This was in fact the idea that was used by Sushruta (c.800BCE—c.700BCE) in his flavour calculations. It has also been used in a variety of other contexts over the years. The Indian poet Halayudha (10th century CE) considered the number of kinds of poetic meter that were possible in a line with a fixed number of syllables, where the meter determined which syllables were short and which were long. If the line has \(k\) syllables, then the number of choices is \(2^k\text{,}\) and he used combinations in his calculations. Bhāskara II (1114—1185), who we earlier saw also used permutations, asked in the same book about the number of ways of choosing some collection of doors to be open in a palace with \(8\) doors (requiring that at least one be open), and arrived at the answer \(2^8-1=255\text{.}\) Although it is an application of this particular combinatorial proof rather than an example of a combinatorial proof, we provide one other historical example in slightly more detail.

Example 4.2.5.

Abū-l'Abbās Ahmad ibn al-Bannā' (1256—1321) of Morocco considered a triangle to have \(5\) key associated values that might be of interest: the lengths of the three sides; the height; and the area. He asked how many geometrical problems associated with triangles could be posed, in which some number (at least one, but not all) of these quantities are provided and the rest are asked for. (Whether or not the problem is solvable from the given information is not relevant.) He also asked similar questions about circles (to which he attributed three associated values: diameter, perimeter, and area), and other shapes, but we'll only do the calculation for triangles.

Solution

Any subset of the five quantities can be provided, except at least one value must be provided (so the subset cannot be empty) and the problem cannot provide all of the values (so the subset cannot be the entire set). The answer is therefore \(2^5-\binom{5}{0}-\binom{5}{5}=32-2=30\text{.}\)
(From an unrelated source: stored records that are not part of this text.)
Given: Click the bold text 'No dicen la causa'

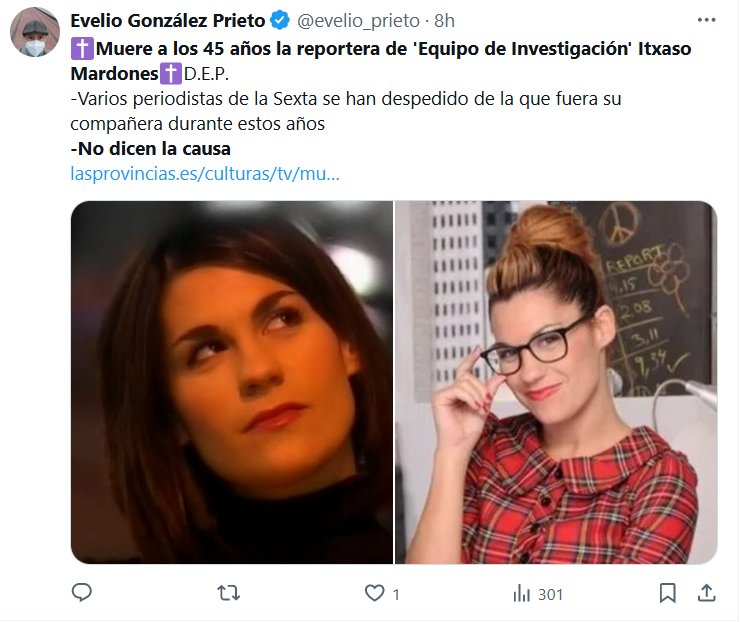Looking at the screenshot, I should pyautogui.click(x=151, y=148).
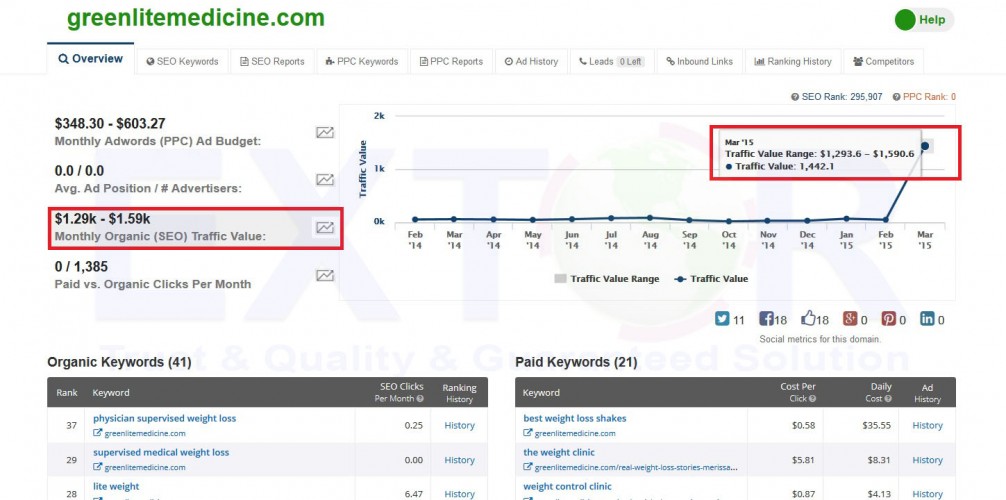Click the Twitter social share icon

[x=723, y=320]
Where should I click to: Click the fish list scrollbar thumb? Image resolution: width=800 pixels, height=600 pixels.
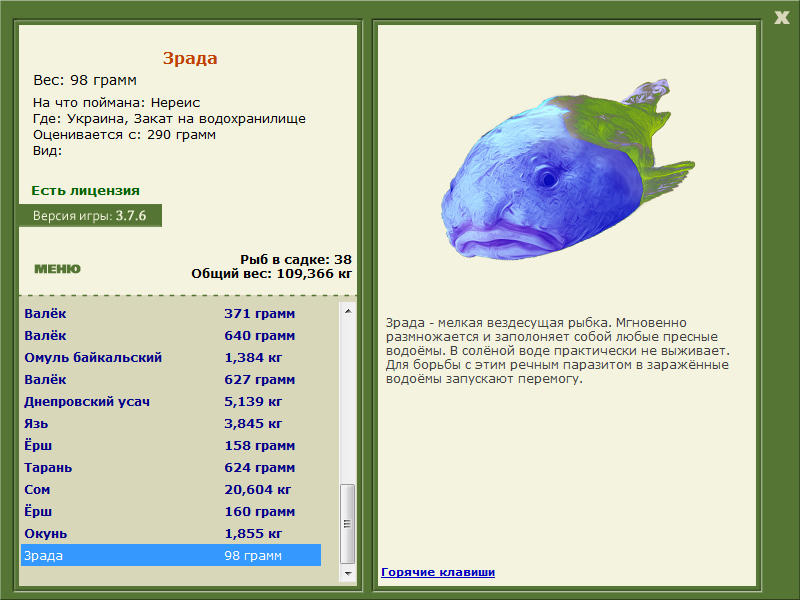coord(348,523)
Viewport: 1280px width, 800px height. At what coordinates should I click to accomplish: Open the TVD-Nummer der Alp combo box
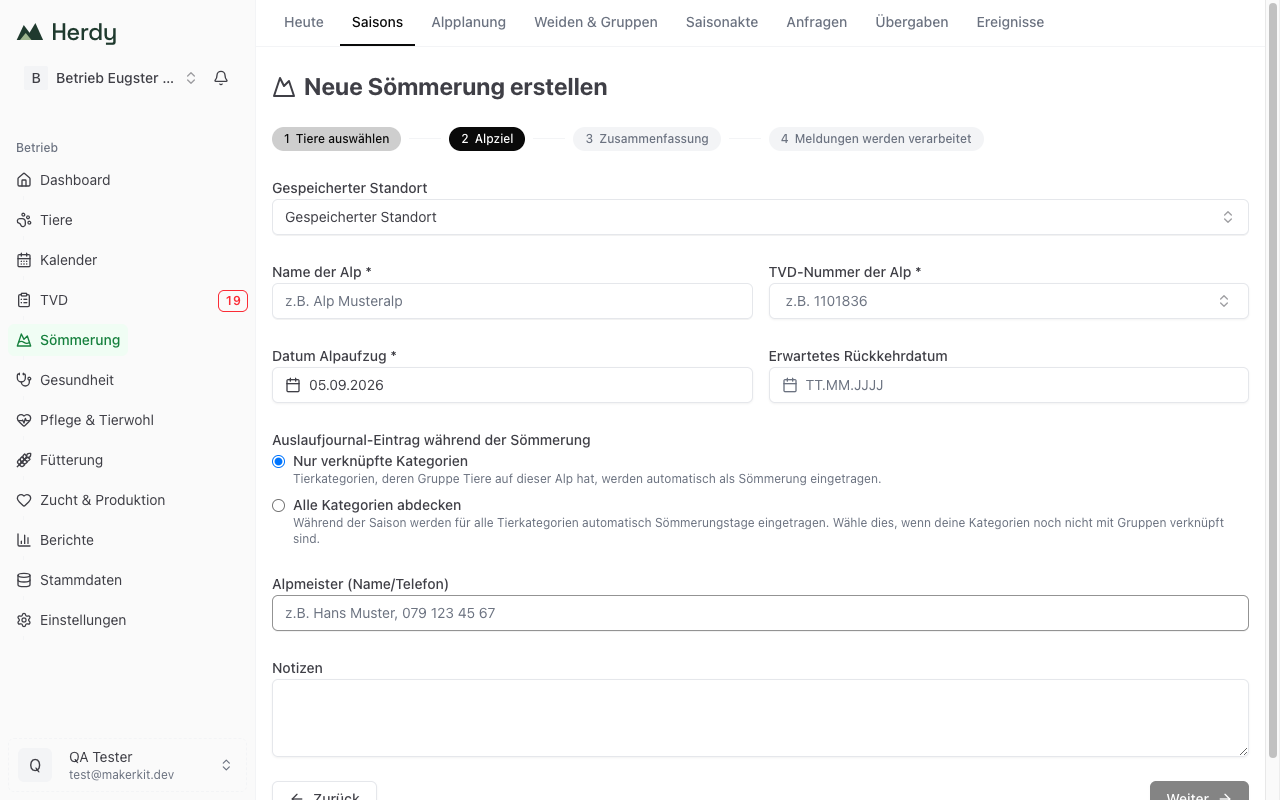[1008, 301]
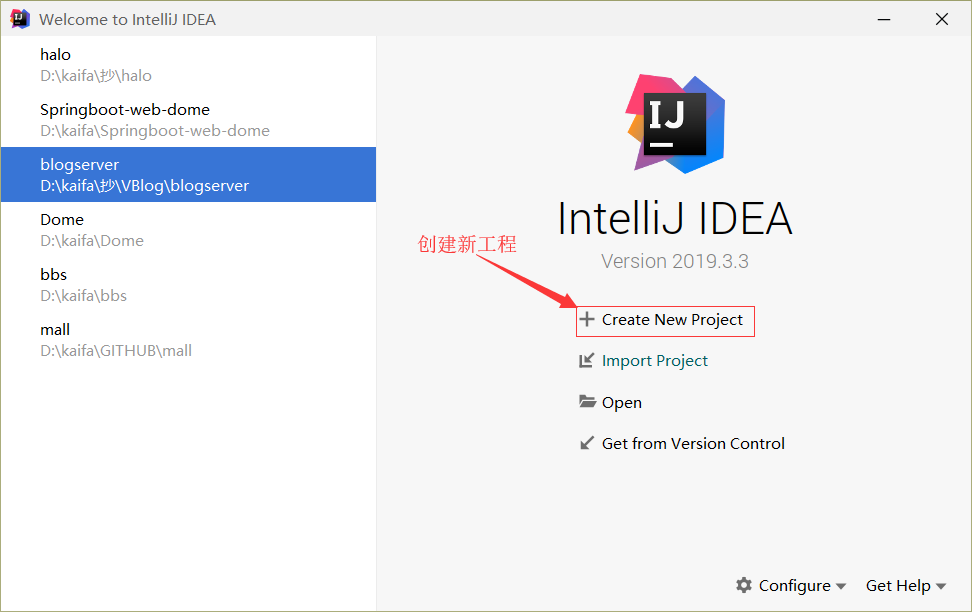Open the Configure menu label
This screenshot has height=612, width=972.
795,585
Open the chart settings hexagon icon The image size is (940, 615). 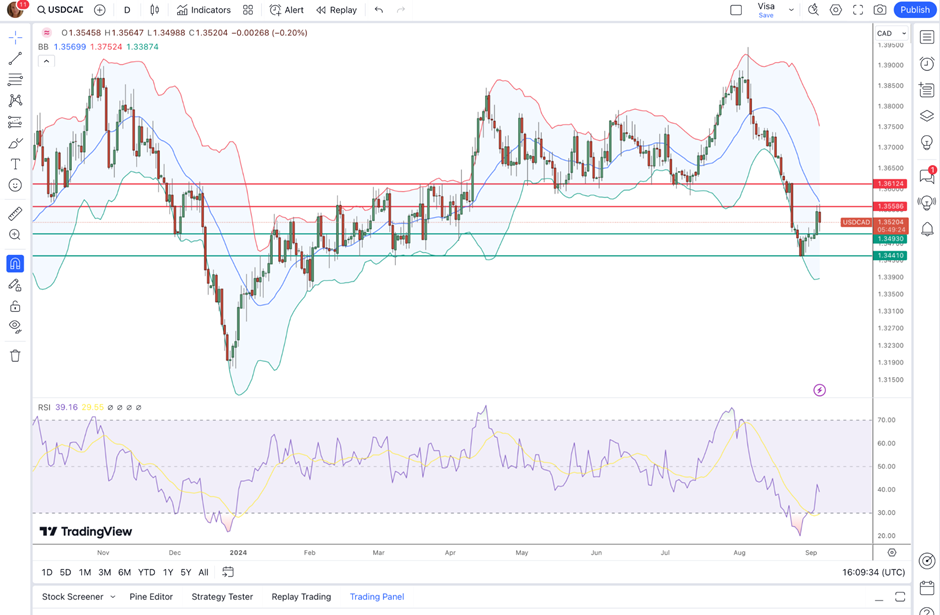pos(836,10)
We can also produce an interesting combinatorial identity from a generalisation of the problem studied in Example 4.1.2.

Example 4.2.6.

Suppose we have a collection of \(n\) men and \(n\) women, and we want to choose \(r\) of them for a focus group, but we must include at least one woman. In how many ways can this be done? Use two different methods to count the solutions, and deduce a combinatorial identity.

Solution

The problem. On this occasion the problem was given to us explicitly, and we will need to come up with the two sides of the combinatorial identity. We will find two methods for counting the number of ways of including at least one woman in an \(r\)-member focus group, from an initial collection of \(n\) men and \(n\) women.

Counting method 1: Using the same reasoning that we applied in Example 4.1.2, we see that the number of ways of choosing a group that includes at least one woman is the total number of ways of choosing a group of \(r\) people from these \(2n\) people, less the number of ways that include only men; that is: \(\binom{2n}{r}-\binom{n}{r}\text{.}\)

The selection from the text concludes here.